My good friend Mark posted today on his Dissonant Bible blog, and as always has left me with plenty to think about. Before you read this, visit him or my witterings will make even less sense than normal.
Read it ? (as the frog said)
Right, on we go then.
As you’ll have seen, Mark expands Jesus’s question to Simon the Pharisee so that it reads not just "Do you see this woman”
"Do you really see her? I don' t think you do - not as I see her, not as God [in whose image she is made, never forget] sees her. Because if you saw her as I do, there would be consequences that would turn your safe, religious world upside down and might just bring in the kingdom of God."
And that reminded me of the 2nd diocesan conference I attended, 3 years ago now. At the time, I was working as a charity administrator 3 days a week, running a bed and breakfast business, indulging in a spot of piano teaching, serving as a Reader in our benefice of 3 churches,- oh, and I was in the second year of ordination training.

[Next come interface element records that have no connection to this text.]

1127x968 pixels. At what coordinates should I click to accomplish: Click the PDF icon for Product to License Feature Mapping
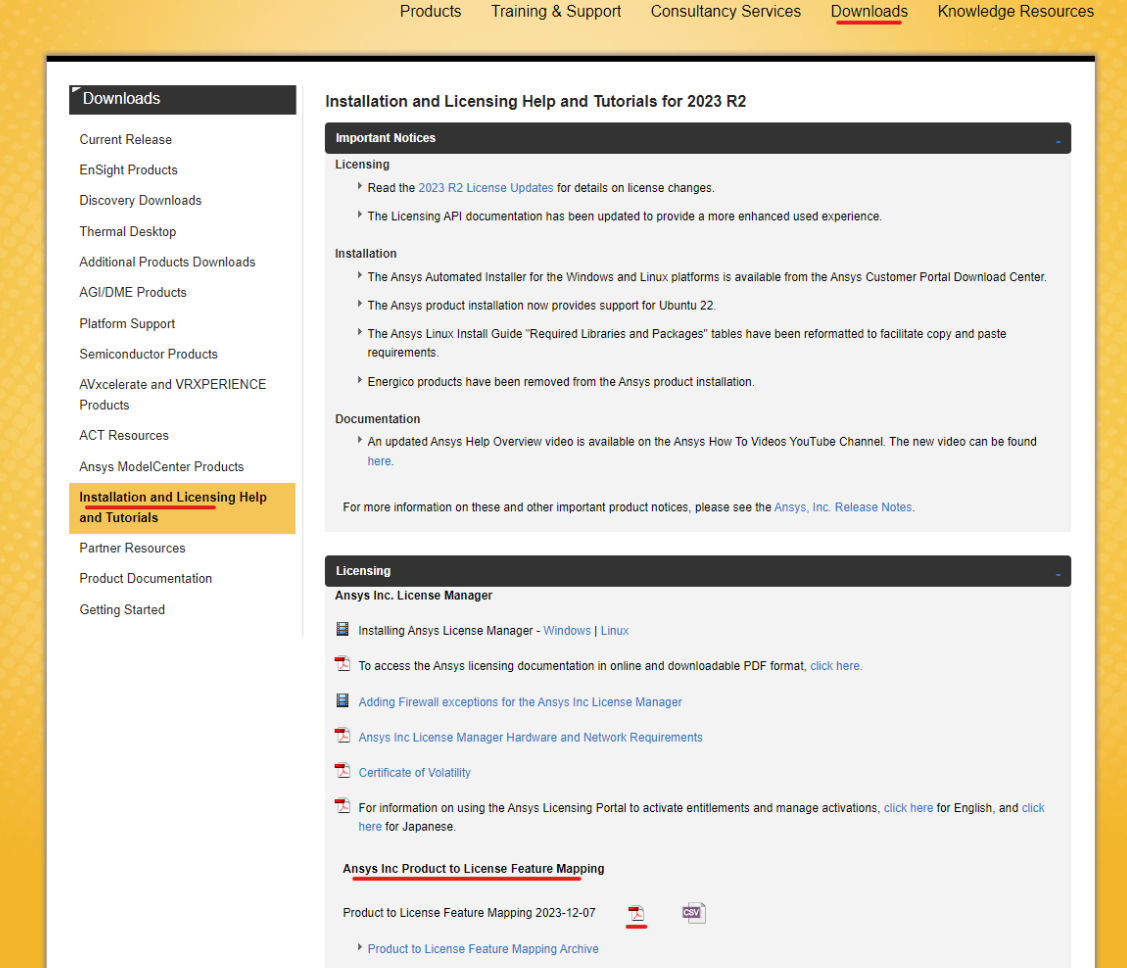[x=636, y=913]
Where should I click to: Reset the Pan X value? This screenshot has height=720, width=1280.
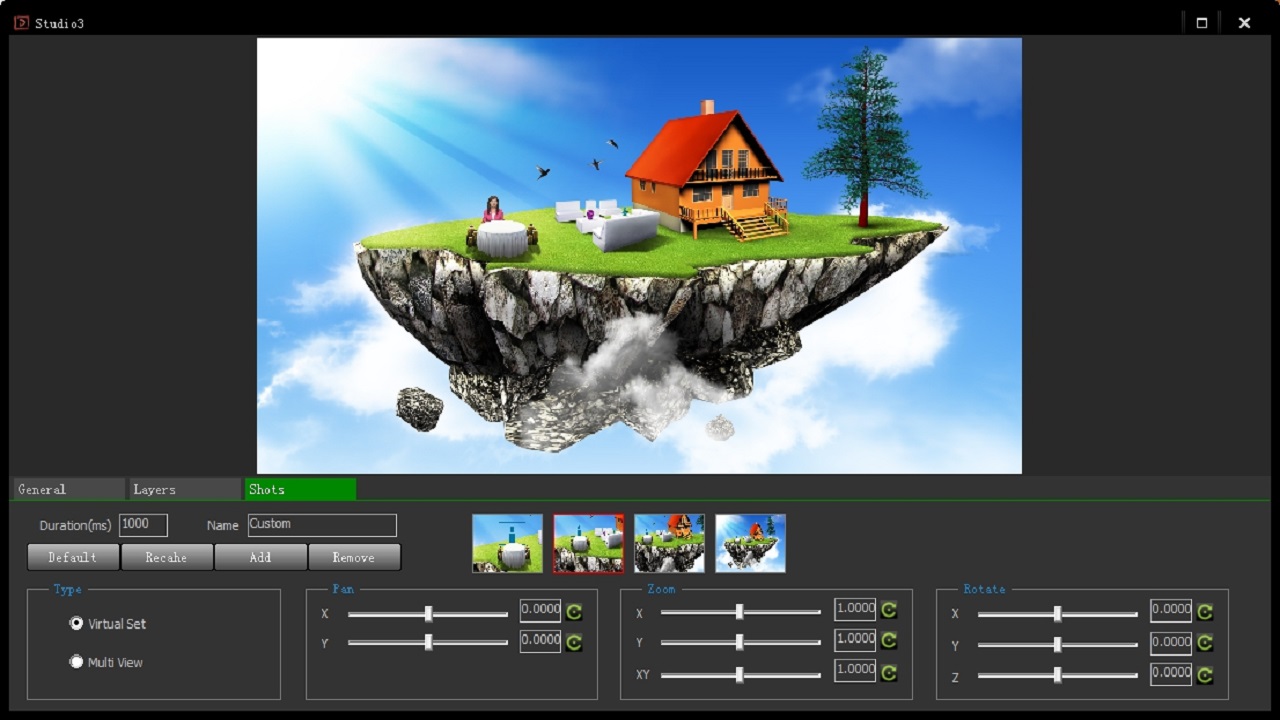point(574,612)
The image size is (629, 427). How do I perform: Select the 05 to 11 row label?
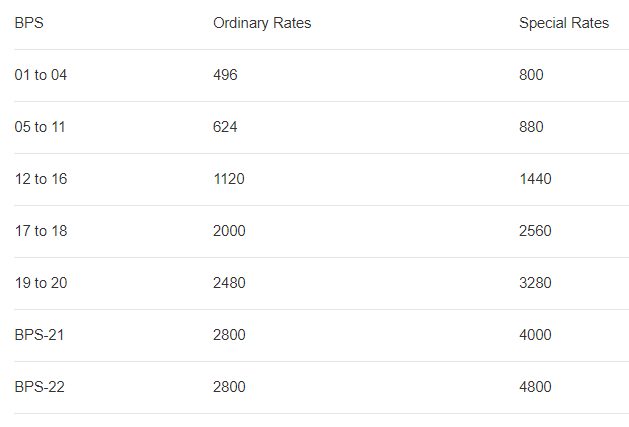point(40,127)
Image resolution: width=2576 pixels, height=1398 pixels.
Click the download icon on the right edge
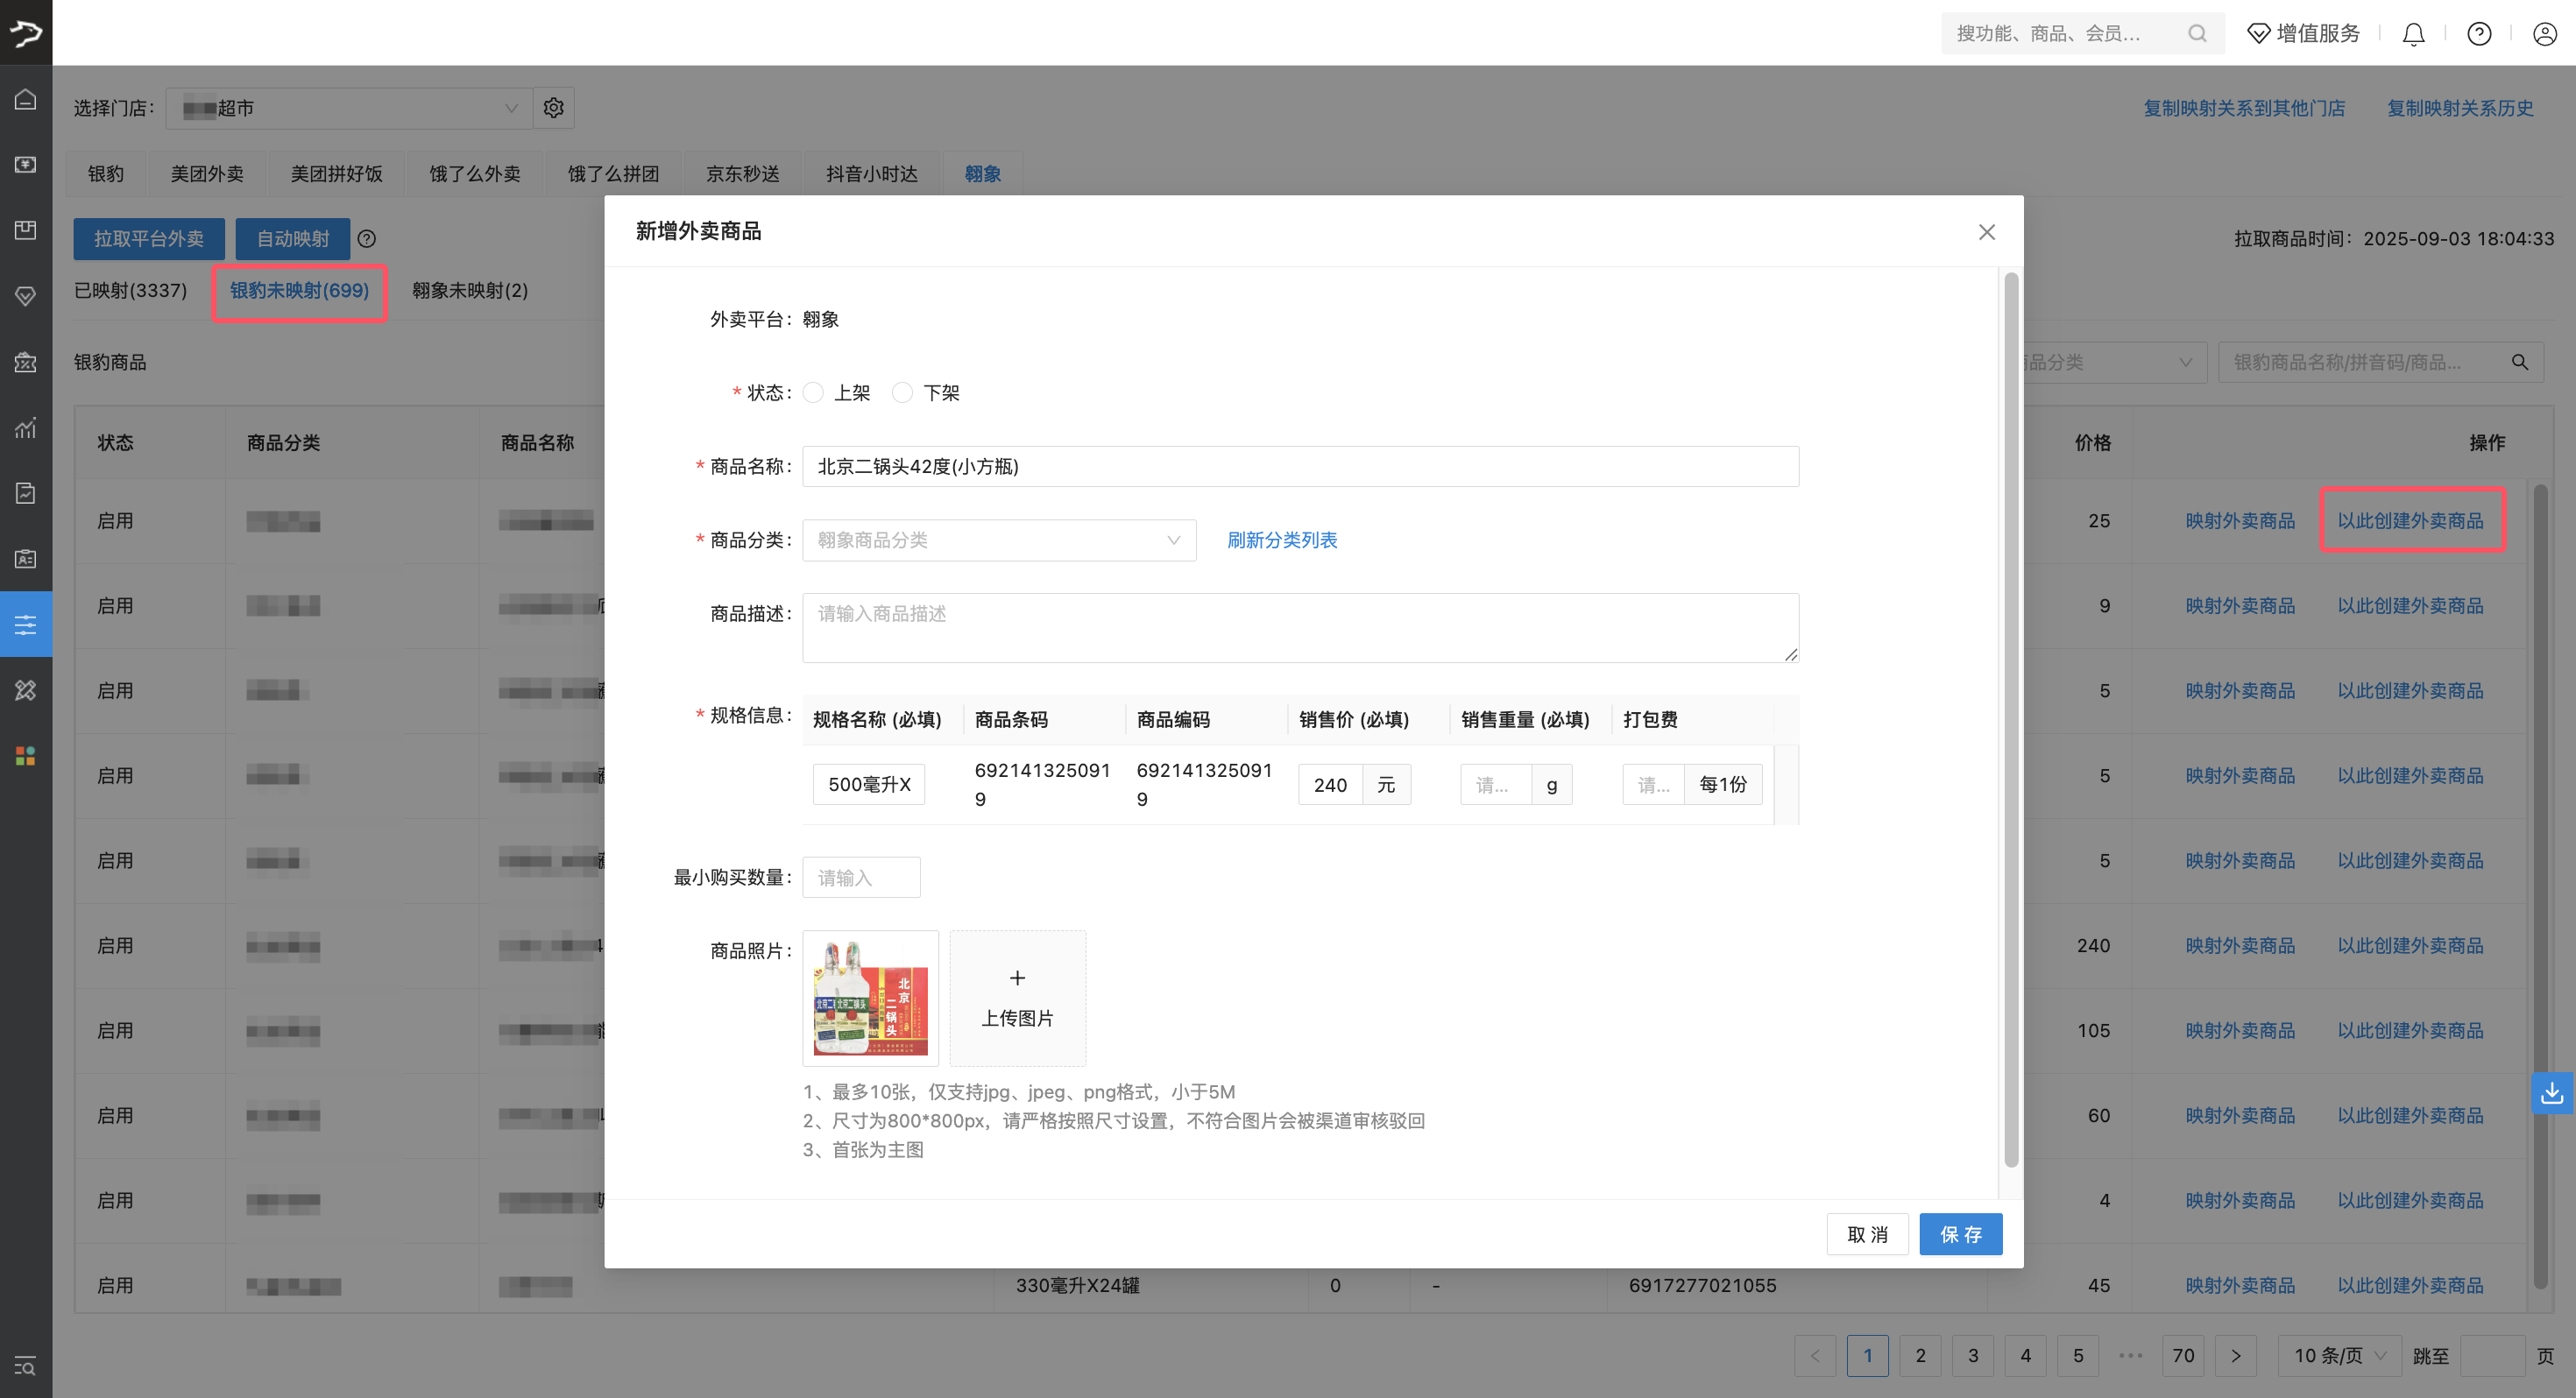[2553, 1093]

Getting to Swanwick was the nearest thing to a holiday I could see happening for a very long time…I was circling on my treadmill in true hamster fashion, and was certainly not generating much light in the process.
On the second day of the Conference, I was aware that a relationship with another delegate was beginning to become far too dominant to be manageable. Wherever I went, I seemed to bump into this person, who was friendly to the point of smothering, and it was driving me MAD. I found myself ducking into the ladies if she loomed in sight, and was pleased when I went into the main hall for the keynote speaker that day, to see that X was already settled, with no gaps anywhere near.

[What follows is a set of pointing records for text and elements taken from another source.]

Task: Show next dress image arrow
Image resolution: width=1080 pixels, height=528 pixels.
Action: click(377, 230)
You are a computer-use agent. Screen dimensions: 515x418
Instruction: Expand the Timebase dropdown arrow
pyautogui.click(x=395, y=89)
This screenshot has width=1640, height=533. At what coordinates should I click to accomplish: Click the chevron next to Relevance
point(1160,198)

The speakers that morning were John and Olive Drane….and their talk touched places that nobody else had yet acknowledged during the conference. Olive has a ministry as a clown (now why is it that it’s only just struck me that 2 conferences running, the highlight of the planned programme for me has involved clowning…which I’ve always thought I disliked or feared? need to think about that, clearly…) and after sharing her own story via a moving series of dialogues with God, she invited anyone who wanted prayer to come and have a cross painted in grease-paint wherever felt right…
"Hands, forehead, eyes..." she suggested.
Can you imagine? A room full of Anglican clergy, mostly of a certain age (some clinging stubbornly to clerical black, despite the request that we dress informally while away) and a reasonable sprinkling of “approved” laity being invited to relate to a clown…in front of each other! There was a moment when it seemed that nobody would dare to move, but gradually people got to their feet. Some headed for the doors, but a long line began to form, and I found myself on the end of it. By the time I reached Olive, I knew what I wanted to pray about…
“I’m training for ministry…I have 3 children and too many jobs and I’m so busy I just can’t see the wood for the trees. Please paint the cross on my eyelids and ask God to help me focus on Him, the real purpose behind all this busy-ness”
Olive prayed, marked my eyelids, and I returned to my seat.
The session ended, and we trouped out for coffee. I did feel better…as if there was at least some possibility that I might survive the next few weeks at least. Perhaps I was getting some perspective? I decided to take my coffee outside. But, oh dear, there was X only a few yards away from me, and I’d definitely been seen. I went over , and as I approached, X dissolved into a pool of tears.
Only afterwards did I realise that I’d spent almost an hour there, listening, praying, being the sort of friend X had believed me to be. And the amazing thing? It felt entirely natural, right, unforced…I was able to love…to see the real person with all the pain and vulnerability exposed, and not the bundle of irritations that had preoccupied me before. God had heard my prayer for clearer vision, but had not answered it as I’d expected. Instead, God had lent me HIS eyes…for a while, I was able to see as He does. And yes, there were consequences.